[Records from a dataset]

┄┄┄┄┄┄

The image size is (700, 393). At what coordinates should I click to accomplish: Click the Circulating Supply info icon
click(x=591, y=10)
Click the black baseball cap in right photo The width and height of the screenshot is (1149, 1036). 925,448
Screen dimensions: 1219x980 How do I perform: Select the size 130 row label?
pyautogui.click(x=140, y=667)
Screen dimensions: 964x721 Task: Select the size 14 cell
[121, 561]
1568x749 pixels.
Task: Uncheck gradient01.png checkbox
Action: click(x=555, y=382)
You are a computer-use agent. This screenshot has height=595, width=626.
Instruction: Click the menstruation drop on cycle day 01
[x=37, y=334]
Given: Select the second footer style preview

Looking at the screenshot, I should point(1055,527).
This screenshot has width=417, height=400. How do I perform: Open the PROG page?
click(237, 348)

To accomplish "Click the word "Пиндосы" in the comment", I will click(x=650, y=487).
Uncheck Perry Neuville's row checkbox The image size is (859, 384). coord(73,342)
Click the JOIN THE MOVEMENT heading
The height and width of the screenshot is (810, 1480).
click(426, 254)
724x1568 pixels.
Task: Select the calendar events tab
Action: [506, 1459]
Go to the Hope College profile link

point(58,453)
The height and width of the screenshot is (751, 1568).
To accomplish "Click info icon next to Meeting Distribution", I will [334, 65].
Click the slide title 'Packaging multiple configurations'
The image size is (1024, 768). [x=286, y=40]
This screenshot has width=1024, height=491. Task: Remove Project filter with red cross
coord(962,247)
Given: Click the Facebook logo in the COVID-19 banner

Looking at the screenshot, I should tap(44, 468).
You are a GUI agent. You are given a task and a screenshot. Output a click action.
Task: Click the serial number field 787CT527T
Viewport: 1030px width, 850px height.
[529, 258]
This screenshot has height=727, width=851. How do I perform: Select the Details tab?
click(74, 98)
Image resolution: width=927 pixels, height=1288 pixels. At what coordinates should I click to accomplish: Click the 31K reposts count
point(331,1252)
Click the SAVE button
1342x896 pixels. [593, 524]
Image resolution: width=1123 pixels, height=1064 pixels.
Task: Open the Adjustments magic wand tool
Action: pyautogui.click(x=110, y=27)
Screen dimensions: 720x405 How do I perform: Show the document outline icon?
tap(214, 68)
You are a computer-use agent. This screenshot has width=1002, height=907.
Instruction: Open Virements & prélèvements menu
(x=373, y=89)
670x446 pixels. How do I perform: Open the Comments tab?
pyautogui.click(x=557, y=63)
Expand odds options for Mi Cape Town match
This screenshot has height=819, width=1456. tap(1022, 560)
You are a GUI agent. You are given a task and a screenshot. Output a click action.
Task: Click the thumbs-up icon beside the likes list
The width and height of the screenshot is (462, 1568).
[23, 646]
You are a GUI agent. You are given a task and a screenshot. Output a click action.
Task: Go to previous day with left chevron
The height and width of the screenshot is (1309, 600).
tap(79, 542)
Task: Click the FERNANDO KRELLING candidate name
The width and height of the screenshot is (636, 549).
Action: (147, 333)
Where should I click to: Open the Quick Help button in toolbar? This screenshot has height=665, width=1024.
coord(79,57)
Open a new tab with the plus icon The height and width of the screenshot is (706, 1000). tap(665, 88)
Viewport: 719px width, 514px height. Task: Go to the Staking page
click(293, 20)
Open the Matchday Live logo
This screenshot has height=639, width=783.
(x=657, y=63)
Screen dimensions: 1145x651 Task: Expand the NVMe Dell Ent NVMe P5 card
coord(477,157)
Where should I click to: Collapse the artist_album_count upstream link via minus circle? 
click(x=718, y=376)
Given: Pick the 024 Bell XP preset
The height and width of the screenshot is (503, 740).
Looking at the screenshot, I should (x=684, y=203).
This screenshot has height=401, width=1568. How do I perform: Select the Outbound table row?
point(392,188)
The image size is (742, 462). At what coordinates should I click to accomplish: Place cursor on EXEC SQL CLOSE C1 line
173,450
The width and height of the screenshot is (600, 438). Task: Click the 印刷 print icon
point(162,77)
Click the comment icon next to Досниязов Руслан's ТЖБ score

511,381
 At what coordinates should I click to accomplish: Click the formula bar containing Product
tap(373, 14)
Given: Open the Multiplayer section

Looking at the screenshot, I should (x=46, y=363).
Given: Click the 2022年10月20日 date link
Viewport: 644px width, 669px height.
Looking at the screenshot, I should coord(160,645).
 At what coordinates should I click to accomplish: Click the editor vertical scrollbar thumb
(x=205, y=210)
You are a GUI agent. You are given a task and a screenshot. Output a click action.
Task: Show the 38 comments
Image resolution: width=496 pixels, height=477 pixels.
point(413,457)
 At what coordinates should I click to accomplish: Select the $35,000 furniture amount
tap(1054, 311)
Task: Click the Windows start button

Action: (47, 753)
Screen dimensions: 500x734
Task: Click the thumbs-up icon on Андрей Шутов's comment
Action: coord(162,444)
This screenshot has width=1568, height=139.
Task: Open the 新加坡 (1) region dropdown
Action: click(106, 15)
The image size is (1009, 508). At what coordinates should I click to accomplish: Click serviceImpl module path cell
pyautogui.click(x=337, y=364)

┄┄┄┄┄┄

■ **What is expected**: Your answer should be the lines above, from the line containing "bar containing Product" up to and including the line containing "Given: Click the 2022年10月20日 date link", reproduced exactly and with nothing else.

■ **Task solution**:
 At what coordinates should I click to accomplish: Click the formula bar containing Product
tap(373, 14)
Given: Open the Multiplayer section

Looking at the screenshot, I should (x=46, y=363).
Given: Click the 2022年10月20日 date link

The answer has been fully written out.